Un dizionario condiviso vale come la rete che lo adotta. Più è grande la rete, più vale per chi ne fa parte.
Una scoping review su 62 studi di implementazione della Value-Based Healthcare ha identificato come priorità urgente la costruzione di una concettualizzazione comune del framework come base necessaria per qualsiasi strategia di implementazione integrata.
Un linguaggio organizzativo comune, imprescindibile per dialogare, capirsi, confrontarsi e costruire insieme.
La concettualizzazione comune non è solo un problema di coerenza interna, infrastruttura di governance.
Immaginiamo la stessa tassonomia delle cause (cancellazioni evitabili, prerequisiti mancanti, deviazioni di percorso,…) adottata a scale progressive:
Presidio → i reparti confrontano i propri dati con un riferimento interno. Il coordinatore di blocco e il bed management parlano la stessa lingua. Le deviazioni diventano oggetto di cicli di miglioramento, non di interpretazioni divergenti.
Azienda / multi-presidio → strutture omogenee si confrontano su KPI (Key Performance Indicator) realmente comparabili.

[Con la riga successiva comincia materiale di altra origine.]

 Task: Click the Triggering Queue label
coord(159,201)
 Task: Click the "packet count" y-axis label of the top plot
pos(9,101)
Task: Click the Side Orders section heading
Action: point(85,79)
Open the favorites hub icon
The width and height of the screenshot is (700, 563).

Le best practice interne emergono dai dati, non dalle percezioni.
Regione → la programmazione sanitaria smette di basarsi su proxy amministrativi e accede a indicatori di processo reali. L’allocazione delle risorse può seguire la variabilità misurata, non quella stimata.
Ministero → i LEA (Livelli Essenziali di Assistenza) smettono di essere un adempimento documentale e diventano misurabili operativamente, lungo il percorso reale del paziente.

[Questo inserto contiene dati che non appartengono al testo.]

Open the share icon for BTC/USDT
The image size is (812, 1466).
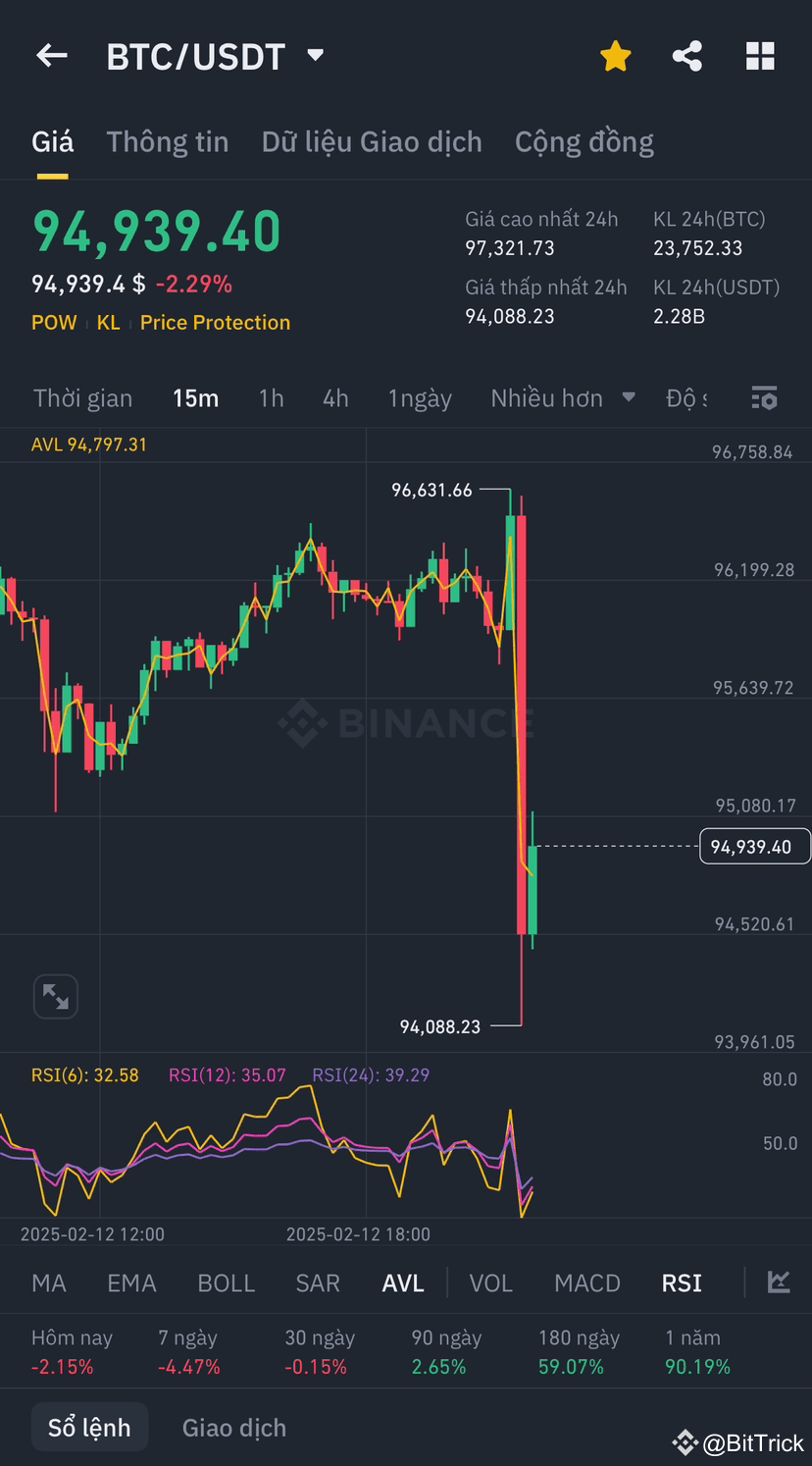click(x=686, y=55)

Sovranazionale → reti come EUHA (European University Hospital Alliance) o standard come ICHOM (International Consortium for Health Outcomes Measurement) possono produrre benchmark internazionali per condizione. Ogni struttura ottiene un riferimento esterno con cui confrontare la propria performance di percorso, non solo i propri esiti clinici.
Il ritorno per la singola struttura cresce ad ogni livello. Ma solo se il linguaggio è stato costruito insieme fin dall’inizio.